Spinti dai loro dirigenti, centinaia di migliaia di Kurdi d’Iraq, ma anche dei Kurdistan siriano, iraniano, turco, si installano a Kirkuk. Ben più del numero degli abitanti espulsi ai tempi di Saddam Hussein. Lo scopo: modificare la composizione etnica della città prima del referendum che a fine 2007 deciderà lo statuto della regione.

A partire dal 10 aprile 2003 – all’indomani della caduta di Bagdad – assistiamo a Kirkuk ad un’autentica invasione kurda: Massud Barzani e Jalal Talabani, rispettivamente dirigenti del Partito Democratico del Kurdistan (PDK) e dell’Unione Patriottica del Kurdistan (UPK) organizzano militarmente la massiccia immigrazione dei Kurdi verso i territori iracheni che vogliono conquistare.

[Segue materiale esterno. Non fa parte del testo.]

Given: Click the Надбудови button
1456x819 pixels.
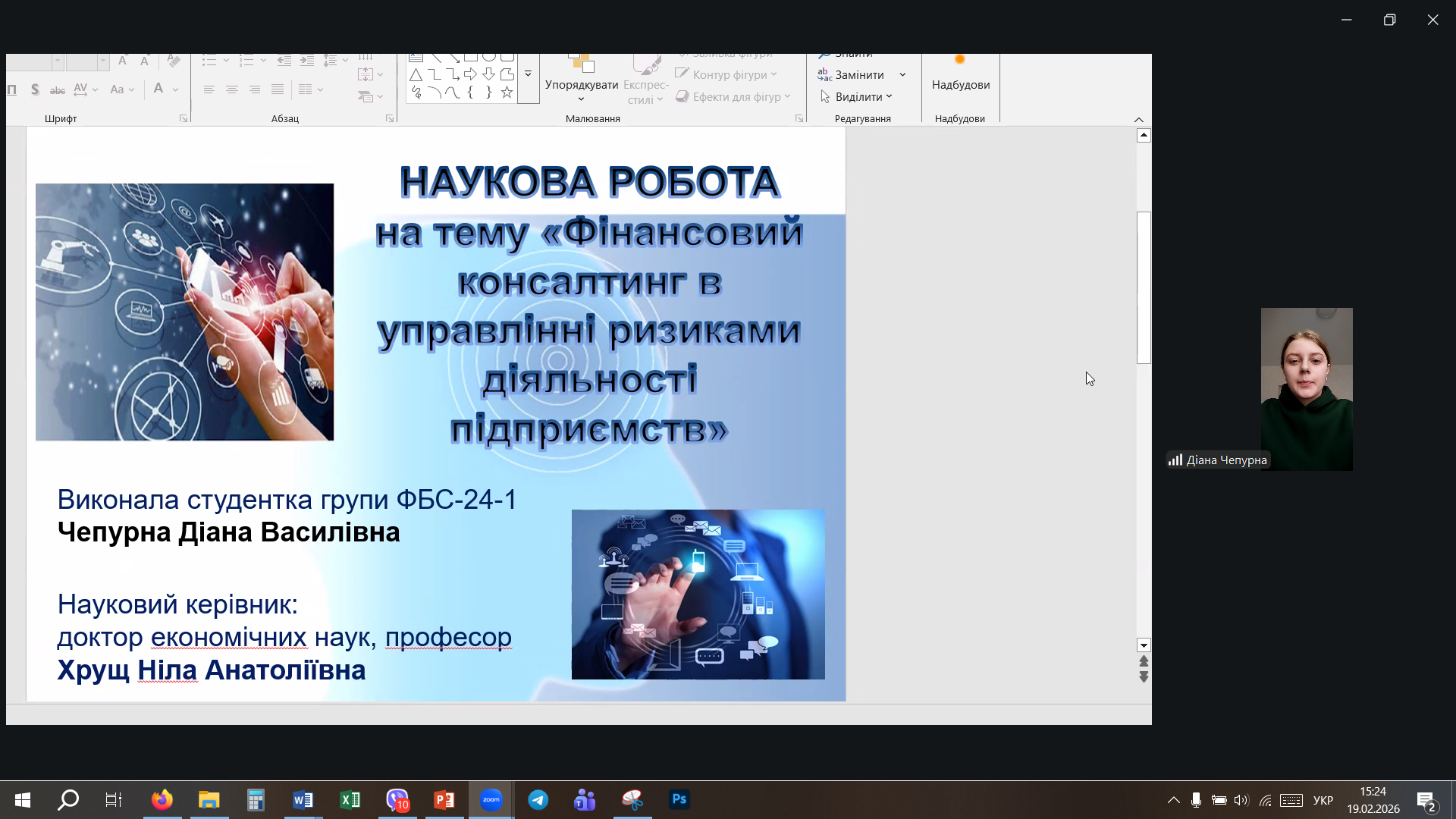Looking at the screenshot, I should 960,83.
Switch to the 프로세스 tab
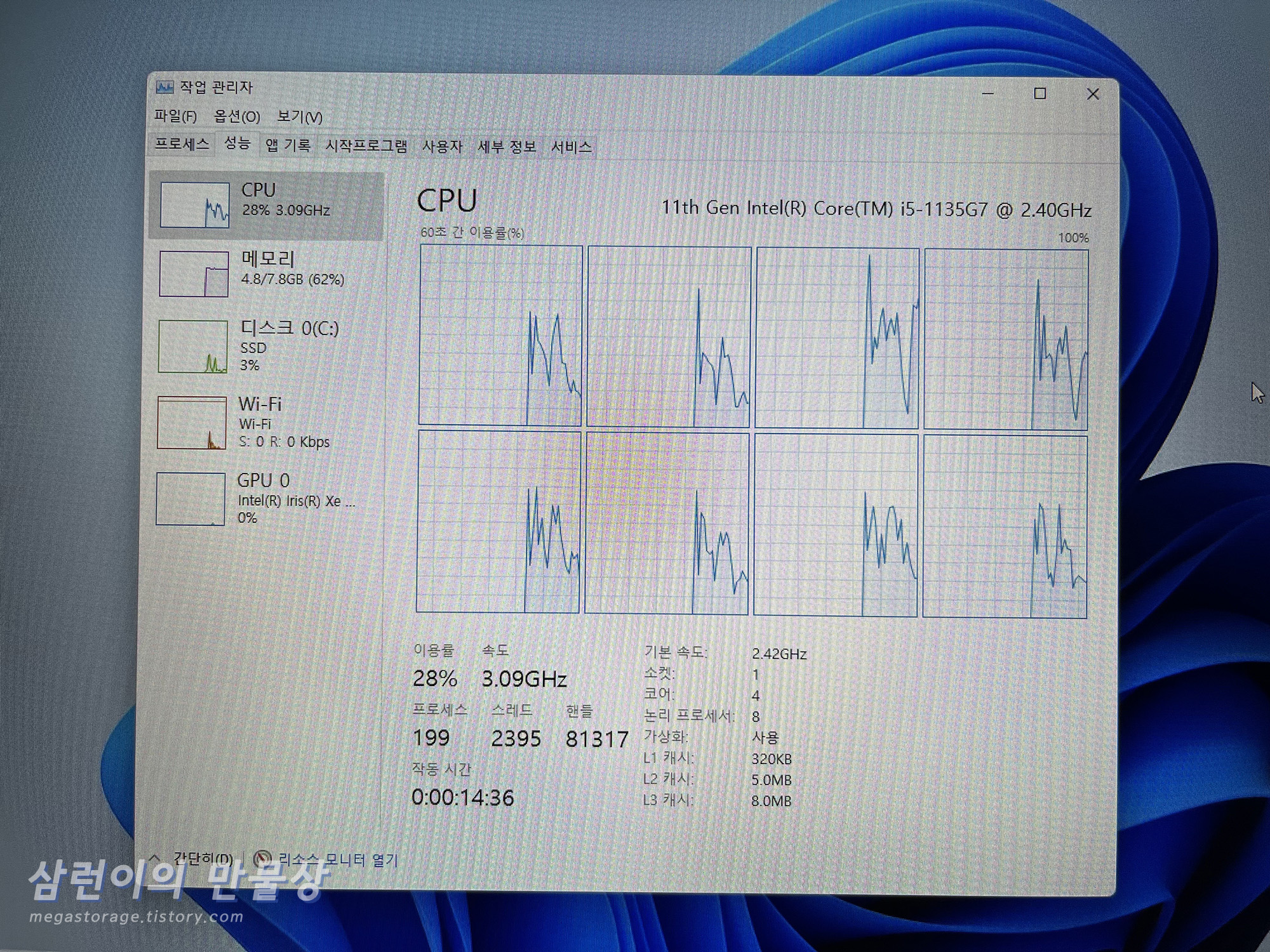 pyautogui.click(x=182, y=144)
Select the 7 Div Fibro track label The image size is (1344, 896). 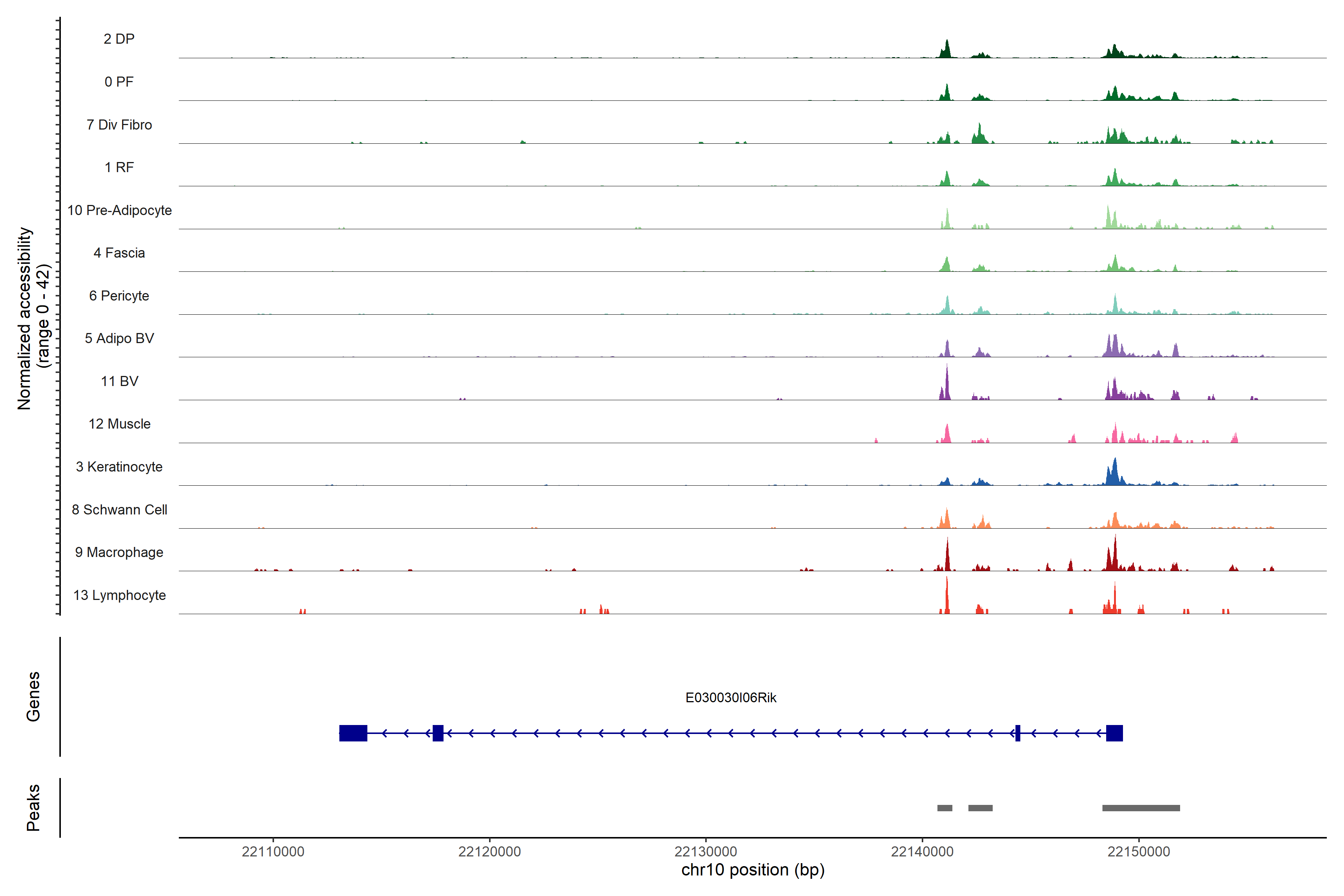pyautogui.click(x=119, y=125)
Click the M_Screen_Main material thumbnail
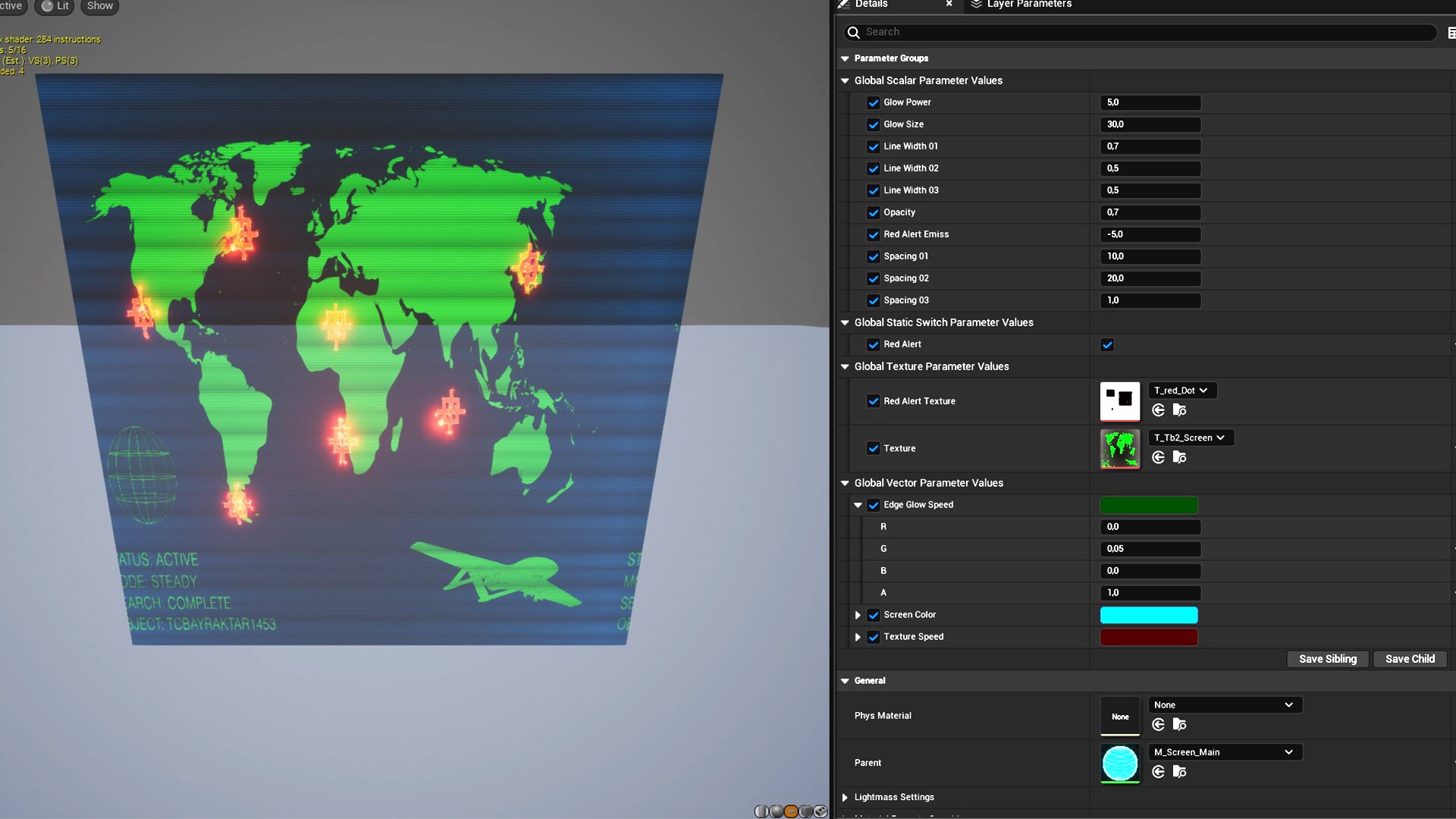The image size is (1456, 819). coord(1119,763)
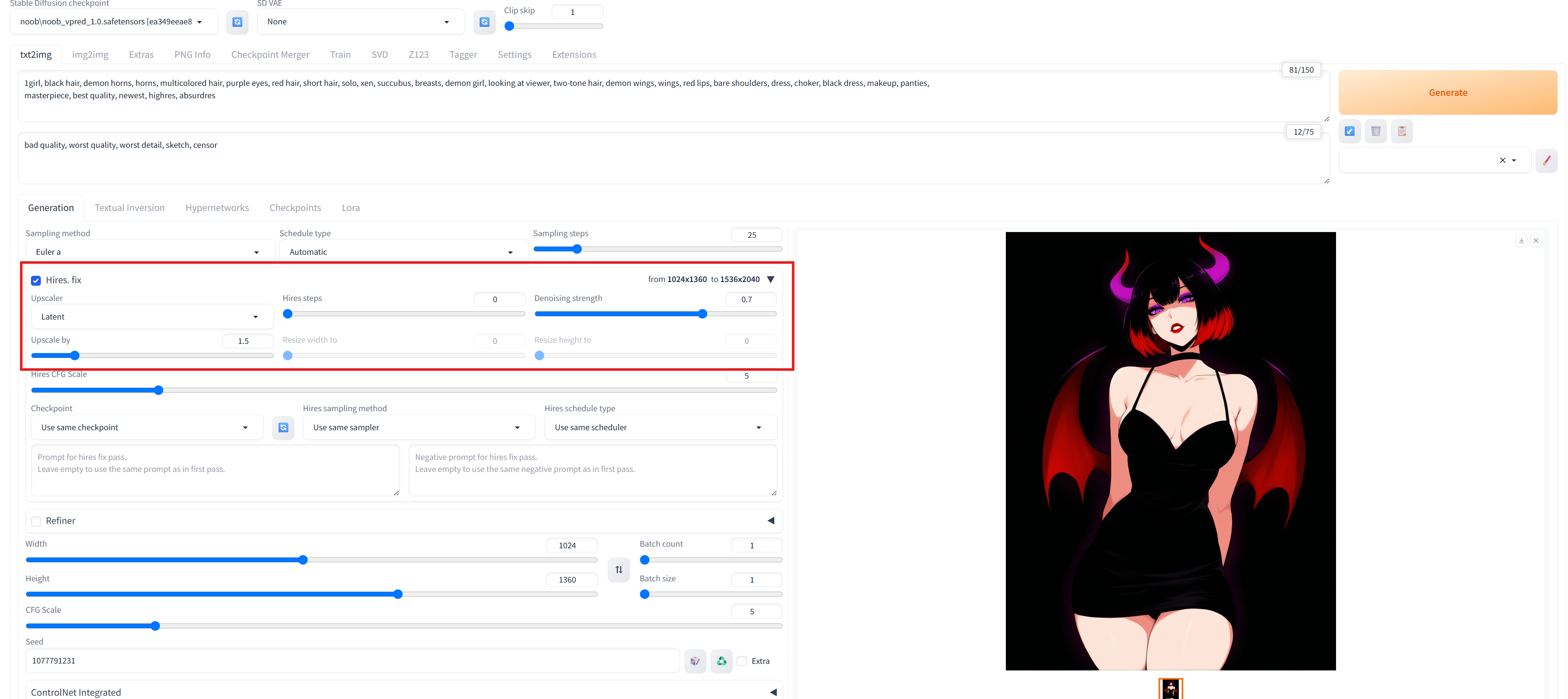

I nuovi venuti si iscrivono nelle liste elettorali e attendono il referendum che si dovrà svolgere entro il prossimo 31 dicembre.

Obiettivo dell’operazione: dare una vernice democratica all’annessione della regione da parte dei Kurdi e cedere agli Americani i campi petroliferi di Baba Gurgur, situati nei pressi di Kirkuk.



Turcomannni e Kurdi


L’International Crisis Group (ISG) ha raccolto la testimonianza di un membro – turcomanno – del Governatorato che riassume la situazione : « Nel 2003, Kirkuk aveva 800 000 abitanti. Ora, ne ha 1 150 000. Da dove vengono i 300 000 abitanti in più? Essi corrispondono a 50 000 famiglie. Si sa che 10 000 famiglie sono state espulse; da dove vengono queste 40 000 famiglie supplementari ? ». Da allora, la popolazione è passata a 1 500 000 abitanti, in maggioranza Kurdi, dunque a favore dell’annessione.

La messa in atto dell’operazione non è semplice, perché l’articolo 140 della nuova “costituzione” irachena stabilisce che il referendum deve essere preceduto dalla “normalizzazione” della situazione nella regione e da un « ri-censimento ». La “normalizzazione” è in corso. Essa significa ritorno dei Kurdi, dei Turcomanni e degli Assiri sfollati e, parallelamente, partenza degli Arabi che li avevano sostituiti. Vengono esercitate pressioni sui Kurdi che rifiutano il ritorno perché si sono rifatti una vita altrove o perché temono che l’annessione si trasformo in un bagno di sangue. Per far loro cambiare idea, il « Governo regionale kurdo » non rilascia loro più documenti amministrativi e li priva di aiuti sociali.


I metodi impiegati contro I non Kurdi sono più radicali. Se essi rifiutano i 15 000 dollari di risarcimento, rischiano di essere assassinate o di sparire nelle prigioni della Regione autonoma.

L’attentato del 7 luglio 2007 ad Amirli – 150 morti, 250 feriti – ricorda la ferocia dell’Irgun in Palestina. Sul luogo, i servizio segreti kurdi sono accusati e la risposta non si è fatta attendere : il 16 luglio un’automobile è esplosa a Kirkuk davanti ad una sede dell’UPK, facendo numerose vittime.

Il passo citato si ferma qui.